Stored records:
## start
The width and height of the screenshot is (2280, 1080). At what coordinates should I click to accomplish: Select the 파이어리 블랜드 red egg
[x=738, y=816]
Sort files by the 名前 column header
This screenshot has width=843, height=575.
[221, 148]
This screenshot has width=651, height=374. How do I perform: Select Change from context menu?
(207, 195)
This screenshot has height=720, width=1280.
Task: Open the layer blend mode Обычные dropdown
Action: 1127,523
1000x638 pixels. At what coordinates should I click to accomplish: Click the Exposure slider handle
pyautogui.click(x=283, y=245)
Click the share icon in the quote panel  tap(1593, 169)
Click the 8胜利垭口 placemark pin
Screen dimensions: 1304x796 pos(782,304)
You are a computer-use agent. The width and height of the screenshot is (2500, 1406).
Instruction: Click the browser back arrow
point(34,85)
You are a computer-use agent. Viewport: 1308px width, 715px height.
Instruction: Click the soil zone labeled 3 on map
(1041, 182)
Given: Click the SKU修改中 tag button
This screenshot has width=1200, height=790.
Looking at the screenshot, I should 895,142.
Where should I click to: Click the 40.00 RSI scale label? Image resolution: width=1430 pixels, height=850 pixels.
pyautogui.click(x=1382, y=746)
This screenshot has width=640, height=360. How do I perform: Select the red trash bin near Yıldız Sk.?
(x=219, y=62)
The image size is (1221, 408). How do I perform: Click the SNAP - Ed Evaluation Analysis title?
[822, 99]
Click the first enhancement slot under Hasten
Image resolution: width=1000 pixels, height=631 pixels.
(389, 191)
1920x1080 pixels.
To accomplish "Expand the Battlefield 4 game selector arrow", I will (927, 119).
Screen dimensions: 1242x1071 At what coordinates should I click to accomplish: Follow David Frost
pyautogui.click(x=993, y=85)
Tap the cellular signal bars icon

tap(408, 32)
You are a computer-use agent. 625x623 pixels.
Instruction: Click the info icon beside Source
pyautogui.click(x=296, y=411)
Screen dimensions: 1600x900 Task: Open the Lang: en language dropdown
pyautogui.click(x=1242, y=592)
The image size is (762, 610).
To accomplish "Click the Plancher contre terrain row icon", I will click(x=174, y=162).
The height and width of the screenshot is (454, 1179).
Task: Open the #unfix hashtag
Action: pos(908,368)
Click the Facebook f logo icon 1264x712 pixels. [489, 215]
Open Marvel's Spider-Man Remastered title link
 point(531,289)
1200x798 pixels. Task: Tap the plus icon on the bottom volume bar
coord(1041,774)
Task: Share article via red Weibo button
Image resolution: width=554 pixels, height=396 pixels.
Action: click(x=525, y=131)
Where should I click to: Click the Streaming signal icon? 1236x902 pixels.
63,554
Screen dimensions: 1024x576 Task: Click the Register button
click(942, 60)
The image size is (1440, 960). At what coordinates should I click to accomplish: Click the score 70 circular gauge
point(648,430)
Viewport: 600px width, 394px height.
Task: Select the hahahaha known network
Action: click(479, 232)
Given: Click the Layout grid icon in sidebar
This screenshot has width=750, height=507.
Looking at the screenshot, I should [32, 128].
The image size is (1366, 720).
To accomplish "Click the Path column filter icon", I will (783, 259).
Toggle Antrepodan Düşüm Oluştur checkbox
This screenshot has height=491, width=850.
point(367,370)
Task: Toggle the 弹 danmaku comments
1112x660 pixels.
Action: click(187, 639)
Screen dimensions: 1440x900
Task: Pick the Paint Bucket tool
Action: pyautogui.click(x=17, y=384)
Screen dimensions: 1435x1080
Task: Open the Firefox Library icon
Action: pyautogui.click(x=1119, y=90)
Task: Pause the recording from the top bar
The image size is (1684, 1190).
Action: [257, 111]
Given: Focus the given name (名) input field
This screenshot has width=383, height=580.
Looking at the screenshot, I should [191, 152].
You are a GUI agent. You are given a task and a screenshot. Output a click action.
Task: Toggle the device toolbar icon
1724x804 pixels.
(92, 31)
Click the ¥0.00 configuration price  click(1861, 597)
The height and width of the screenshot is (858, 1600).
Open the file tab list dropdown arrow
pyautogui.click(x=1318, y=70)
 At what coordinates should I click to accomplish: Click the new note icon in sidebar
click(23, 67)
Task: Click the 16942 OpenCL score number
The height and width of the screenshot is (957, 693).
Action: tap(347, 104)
## end
### TASK STATEMENT
Please convert every line of the records above into a JSON list of strings, one string per line, leaving out blank lines.

### SOLVED PROBLEM
[
  "The width and height of the screenshot is (2280, 1080). At what coordinates should I click to accomplish: Select the 파이어리 블랜드 red egg",
  "[x=738, y=816]",
  "Sort files by the 名前 column header",
  "This screenshot has width=843, height=575.",
  "[221, 148]",
  "This screenshot has width=651, height=374. How do I perform: Select Change from context menu?",
  "(207, 195)",
  "This screenshot has height=720, width=1280.",
  "Task: Open the layer blend mode Обычные dropdown",
  "Action: 1127,523",
  "1000x638 pixels. At what coordinates should I click to accomplish: Click the Exposure slider handle",
  "pyautogui.click(x=283, y=245)",
  "Click the share icon in the quote panel  tap(1593, 169)",
  "Click the 8胜利垭口 placemark pin",
  "Screen dimensions: 1304x796 pos(782,304)",
  "You are a computer-use agent. The width and height of the screenshot is (2500, 1406).",
  "Instruction: Click the browser back arrow",
  "point(34,85)",
  "You are a computer-use agent. Viewport: 1308px width, 715px height.",
  "Instruction: Click the soil zone labeled 3 on map",
  "(1041, 182)",
  "Given: Click the SKU修改中 tag button",
  "This screenshot has width=1200, height=790.",
  "Looking at the screenshot, I should 895,142.",
  "Where should I click to: Click the 40.00 RSI scale label? Image resolution: width=1430 pixels, height=850 pixels.",
  "pyautogui.click(x=1382, y=746)",
  "This screenshot has width=640, height=360. How do I perform: Select the red trash bin near Yıldız Sk.?",
  "(x=219, y=62)",
  "The image size is (1221, 408). How do I perform: Click the SNAP - Ed Evaluation Analysis title?",
  "[822, 99]",
  "Click the first enhancement slot under Hasten",
  "Image resolution: width=1000 pixels, height=631 pixels.",
  "(389, 191)",
  "1920x1080 pixels.",
  "To accomplish \"Expand the Battlefield 4 game selector arrow\", I will (927, 119).",
  "Screen dimensions: 1242x1071 At what coordinates should I click to accomplish: Follow David Frost",
  "pyautogui.click(x=993, y=85)",
  "Tap the cellular signal bars icon",
  "tap(408, 32)",
  "You are a computer-use agent. 625x623 pixels.",
  "Instruction: Click the info icon beside Source",
  "pyautogui.click(x=296, y=411)",
  "Screen dimensions: 1600x900 Task: Open the Lang: en language dropdown",
  "pyautogui.click(x=1242, y=592)",
  "The image size is (762, 610).",
  "To accomplish \"Click the Plancher contre terrain row icon\", I will click(x=174, y=162).",
  "The height and width of the screenshot is (454, 1179).",
  "Task: Open the #unfix hashtag",
  "Action: pos(908,368)",
  "Click the Facebook f logo icon 1264x712 pixels. [489, 215]",
  "Open Marvel's Spider-Man Remastered title link",
  " point(531,289)",
  "1200x798 pixels. Task: Tap the plus icon on the bottom volume bar",
  "coord(1041,774)",
  "Task: Share article via red Weibo button",
  "Image resolution: width=554 pixels, height=396 pixels.",
  "Action: click(x=525, y=131)",
  "Where should I click to: Click the Streaming signal icon? 1236x902 pixels.",
  "63,554",
  "Screen dimensions: 1024x576 Task: Click the Register button",
  "click(942, 60)",
  "The image size is (1440, 960). At what coordinates should I click to accomplish: Click the score 70 circular gauge",
  "point(648,430)",
  "Viewport: 600px width, 394px height.",
  "Task: Select the hahahaha known network",
  "Action: click(479, 232)",
  "Given: Click the Layout grid icon in sidebar",
  "This screenshot has width=750, height=507.",
  "Looking at the screenshot, I should [32, 128].",
  "The image size is (1366, 720).",
  "To accomplish \"Click the Path column filter icon\", I will (783, 259).",
  "Toggle Antrepodan Düşüm Oluştur checkbox",
  "This screenshot has height=491, width=850.",
  "point(367,370)",
  "Task: Toggle the 弹 danmaku comments",
  "1112x660 pixels.",
  "Action: click(187, 639)",
  "Screen dimensions: 1440x900",
  "Task: Pick the Paint Bucket tool",
  "Action: pyautogui.click(x=17, y=384)",
  "Screen dimensions: 1435x1080",
  "Task: Open the Firefox Library icon",
  "Action: pyautogui.click(x=1119, y=90)",
  "Task: Pause the recording from the top bar",
  "The image size is (1684, 1190).",
  "Action: [257, 111]",
  "Given: Focus the given name (名) input field",
  "This screenshot has width=383, height=580.",
  "Looking at the screenshot, I should [191, 152].",
  "You are a GUI agent. You are given a task and a screenshot. Output a click action.",
  "Task: Toggle the device toolbar icon",
  "1724x804 pixels.",
  "(92, 31)",
  "Click the ¥0.00 configuration price  click(1861, 597)",
  "The height and width of the screenshot is (858, 1600).",
  "Open the file tab list dropdown arrow",
  "pyautogui.click(x=1318, y=70)",
  " At what coordinates should I click to accomplish: Click the new note icon in sidebar",
  "click(23, 67)",
  "Task: Click the 16942 OpenCL score number",
  "The height and width of the screenshot is (957, 693).",
  "Action: tap(347, 104)"
]